■ Exercise ■
Return the lines beginning at the one that contains "Where should I" and running to the end of the records, exactly and with nothing else. Omit pictures.

*** Begin section ***

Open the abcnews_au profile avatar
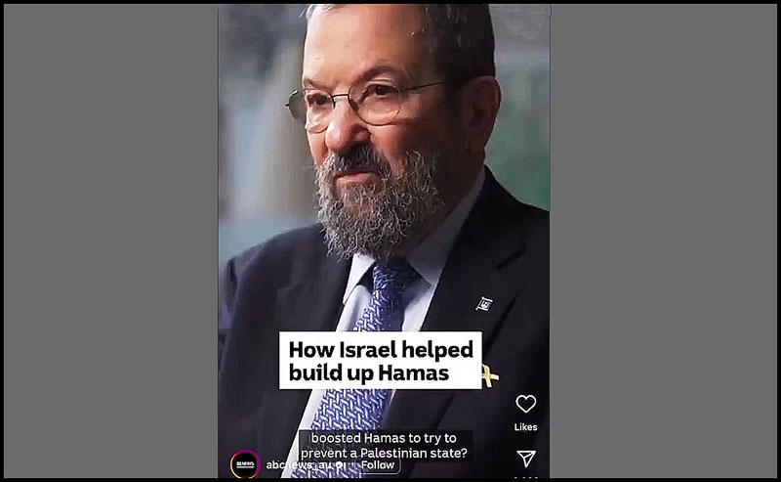click(x=245, y=464)
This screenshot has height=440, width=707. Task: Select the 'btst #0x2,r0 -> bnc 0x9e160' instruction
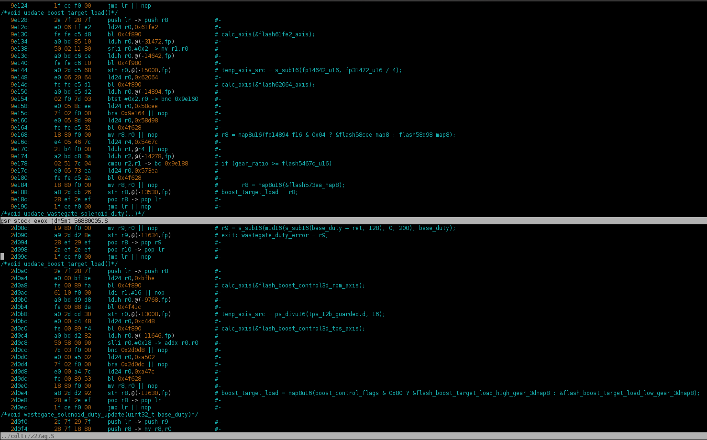click(x=153, y=99)
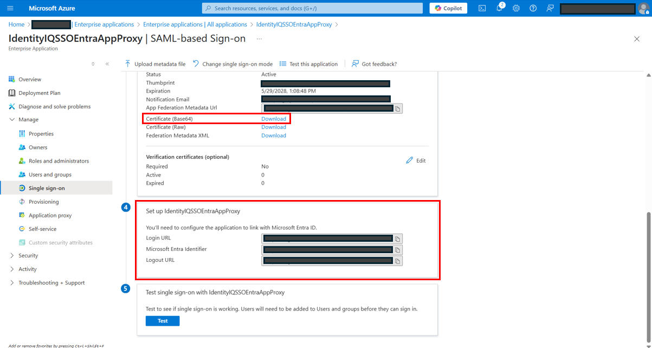
Task: Collapse the sidebar navigation pane
Action: (x=107, y=64)
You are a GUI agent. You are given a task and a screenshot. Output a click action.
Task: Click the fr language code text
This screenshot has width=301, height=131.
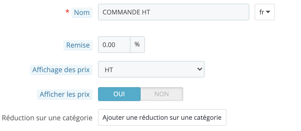[x=262, y=12]
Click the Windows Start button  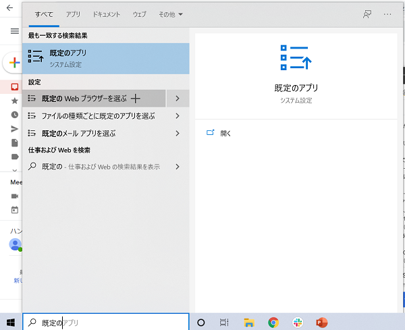[x=11, y=323]
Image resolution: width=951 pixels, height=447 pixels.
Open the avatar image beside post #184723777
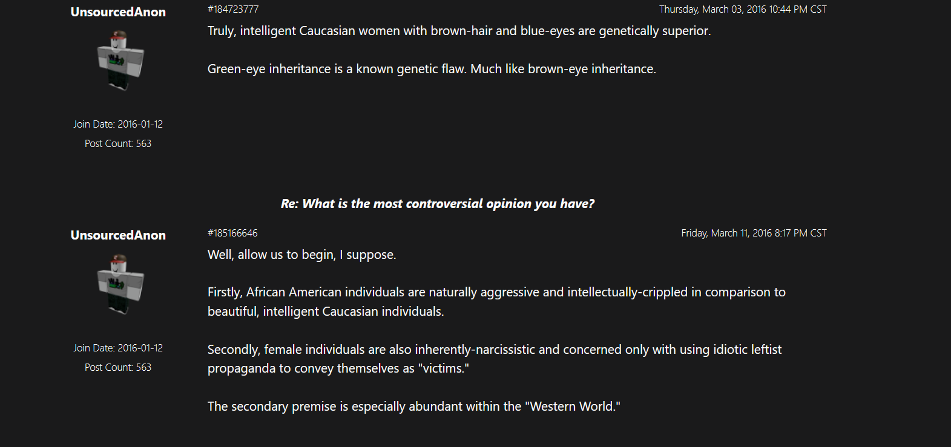120,60
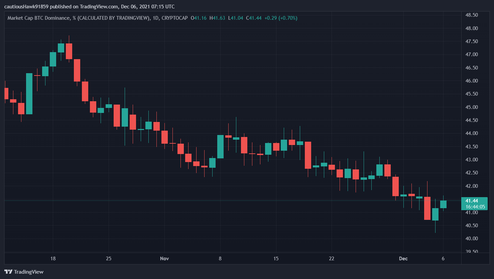
Task: Select the high value H41.63
Action: [217, 18]
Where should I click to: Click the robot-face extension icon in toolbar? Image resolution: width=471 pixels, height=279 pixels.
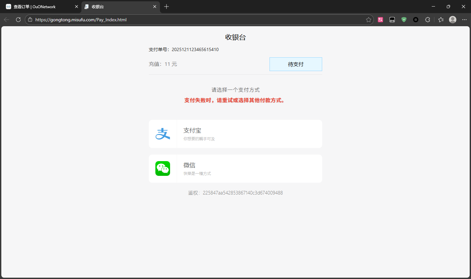point(392,20)
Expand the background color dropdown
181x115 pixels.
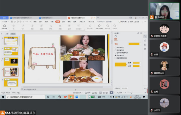click(140, 66)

*** End section ***

■ Response to the task ■
Where should I click to: Click the robot-face extension icon in toolbar? Image resolution: width=471 pixels, height=279 pixels.
point(392,20)
Expand the background color dropdown
181x115 pixels.
click(140, 66)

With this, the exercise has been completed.